Атака 6-го егерского обеспечила отступление правого фланга. В центре действие забытой батареи Тушина, успевшего зажечь Шенграбен, останавливало движение французов...

Эскадрон, где служил Ростов, только что успевший сесть на лошадей, был остановлен лицом к неприятелю... «Ну, попадись теперь кто бы ни был», - думал Ростов, вдавливая шпоры Грачику... Ростов поднял саблю, готовясь рубить, но... почувствовал, как во сне, что продолжает нестись с неестественною быстротой вперед и вместе с тем остается на месте... «Что же это? я не подвигаюсь? - Я упал, я убит...» - в одно мгновение спросил и ответил Ростов. Он был уже один посреди поля... «Нет, я ранен, и лошадь убита... Ну, вот и люди, - подумал он радостно, увидав несколько человек, бежавших к нему. - Они мне помогут!.. Что это за люди? - все думал Ростов, не веря своим глазам. - Неужели французы?.. Кто они? Зачем они бегут? Неужели ко мне? Неужели ко мне они бегут? И зачем? Убить меня?

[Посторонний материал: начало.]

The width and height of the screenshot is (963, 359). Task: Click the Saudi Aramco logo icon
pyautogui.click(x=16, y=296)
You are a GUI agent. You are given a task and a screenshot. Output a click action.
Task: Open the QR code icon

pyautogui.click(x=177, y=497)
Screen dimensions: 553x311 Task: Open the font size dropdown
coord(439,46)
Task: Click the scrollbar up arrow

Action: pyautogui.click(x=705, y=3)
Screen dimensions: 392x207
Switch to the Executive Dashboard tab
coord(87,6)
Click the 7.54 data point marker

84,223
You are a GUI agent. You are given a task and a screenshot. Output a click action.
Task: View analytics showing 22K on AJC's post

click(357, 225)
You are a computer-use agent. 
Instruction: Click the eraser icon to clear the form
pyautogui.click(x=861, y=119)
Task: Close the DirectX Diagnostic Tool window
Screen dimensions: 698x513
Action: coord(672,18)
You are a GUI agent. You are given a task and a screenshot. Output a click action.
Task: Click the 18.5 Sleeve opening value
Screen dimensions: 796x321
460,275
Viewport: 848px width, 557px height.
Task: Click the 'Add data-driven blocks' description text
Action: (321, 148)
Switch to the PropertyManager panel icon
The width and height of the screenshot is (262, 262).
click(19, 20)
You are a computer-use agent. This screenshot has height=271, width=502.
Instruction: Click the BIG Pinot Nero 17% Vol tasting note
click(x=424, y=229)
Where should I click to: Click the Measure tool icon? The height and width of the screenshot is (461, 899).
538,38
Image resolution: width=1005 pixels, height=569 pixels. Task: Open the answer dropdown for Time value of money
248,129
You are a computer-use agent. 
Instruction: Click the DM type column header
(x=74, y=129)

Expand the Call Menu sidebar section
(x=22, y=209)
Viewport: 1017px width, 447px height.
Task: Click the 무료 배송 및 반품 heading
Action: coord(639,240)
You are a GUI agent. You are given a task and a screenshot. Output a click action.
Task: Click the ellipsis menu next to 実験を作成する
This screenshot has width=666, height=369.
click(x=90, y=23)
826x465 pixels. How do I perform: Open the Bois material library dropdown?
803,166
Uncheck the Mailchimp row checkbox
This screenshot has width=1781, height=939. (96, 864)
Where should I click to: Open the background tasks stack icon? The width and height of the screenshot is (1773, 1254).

Меня, кого так любят все?» Ему вспомнилась любовь к нему его матери, семьи, друзей, и намерение неприятелей убить его показалось невозможным... Он схватил пистолет и, вместо того чтобы стрелять из него, бросил им в француза и побежал к кустам что было силы... Одно нераздельное чувство страха .за свою молодую, счастливую жизнь владело всем его существом... Он собрал последние силы... и побежал до кустов. В кустах были русские стрелки...

Пехотные полки, застигнутые врасплох в лесу, выбегали из леса, и роты, смешиваясь с другими ротами, уходили беспорядочными толпами... Все казалось потеряно, но в эту минуту французы, наступавшие на наших, вдруг, без видимой причины, побежали назад, скрылись из опушки леса, и в лесу показались русские стрелки. Это была рота Тимохина... Долохов, бежавший рядом с Тимохиным, в упор убил одного француза и первый взял за воротник сдавшегося офицера».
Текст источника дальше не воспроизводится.